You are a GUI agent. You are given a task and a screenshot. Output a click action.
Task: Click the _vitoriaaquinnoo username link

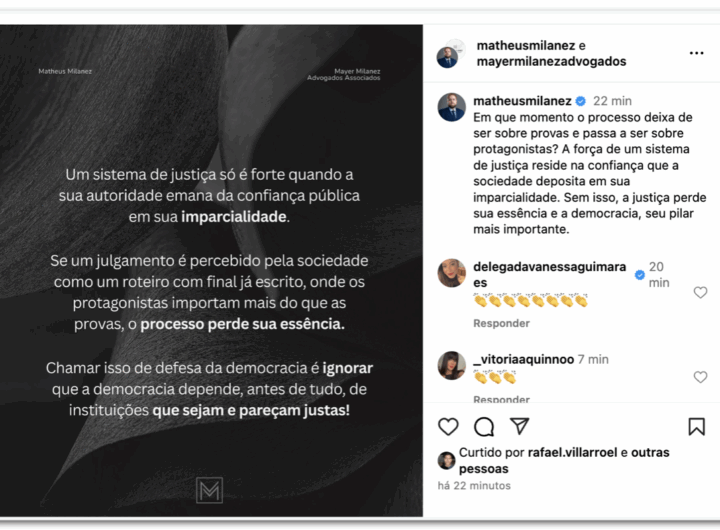pos(523,359)
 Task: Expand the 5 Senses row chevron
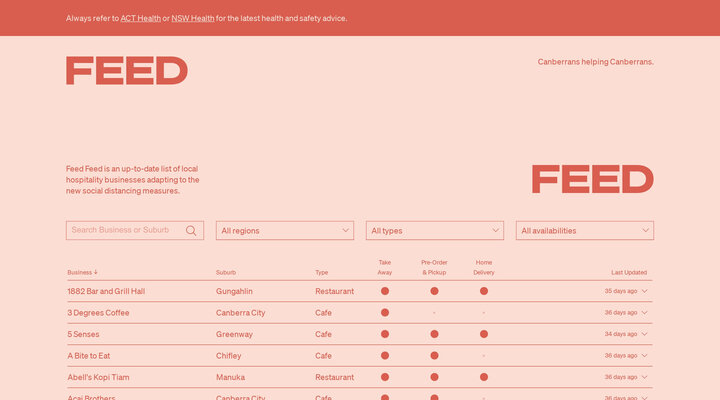point(645,334)
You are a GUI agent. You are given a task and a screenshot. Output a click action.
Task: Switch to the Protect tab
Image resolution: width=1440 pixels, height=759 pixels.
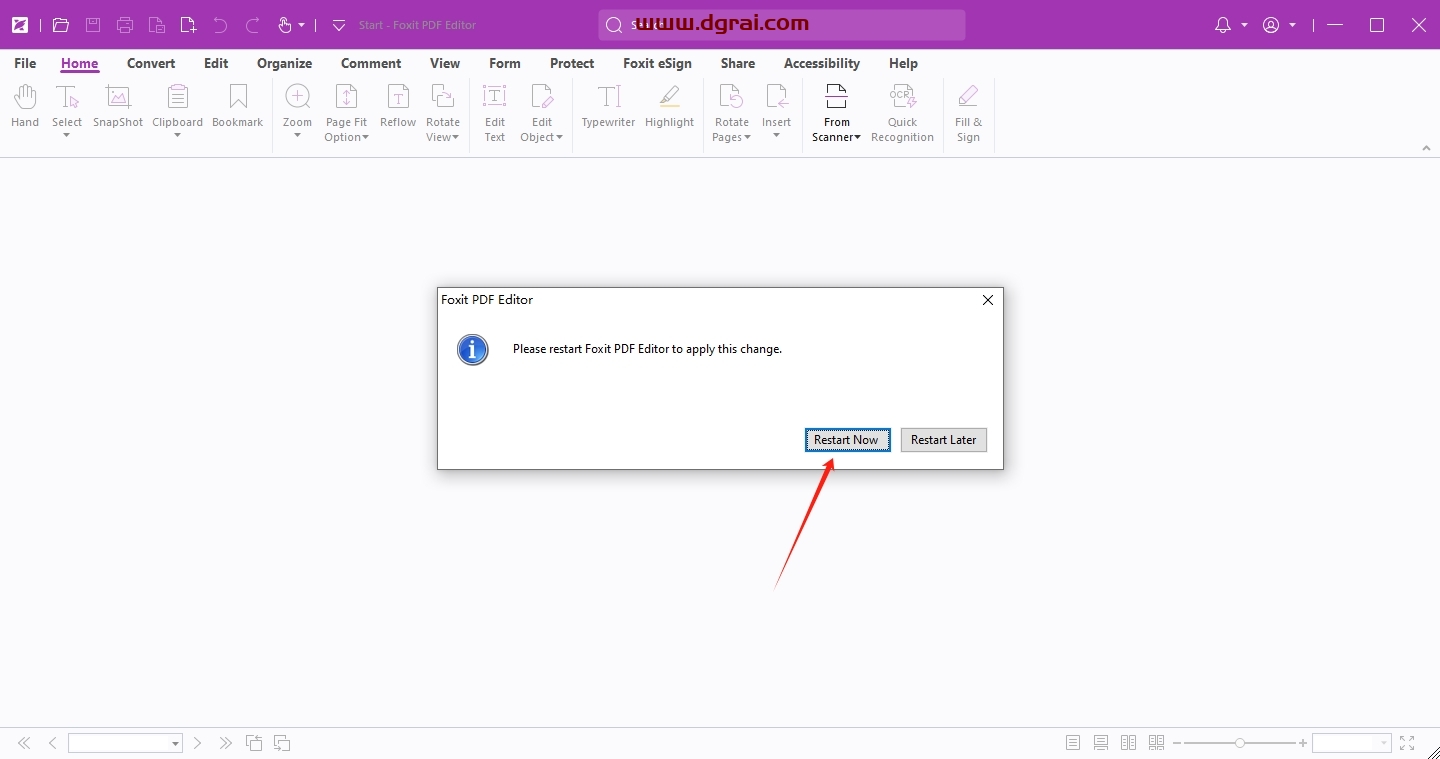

◆ ◆ ◆ ◆ ◆

Would you please print out all the records above exactly, minus any pictures?

You are a GUI agent. You are given a task and a screenshot. Output a click action.
Task: Click the _vitoriaaquinnoo username link

pos(523,359)
 Task: Expand the 5 Senses row chevron
point(645,334)
You are a GUI agent. You are given a task and a screenshot. Output a click action.
Task: Switch to the Protect tab
Image resolution: width=1440 pixels, height=759 pixels.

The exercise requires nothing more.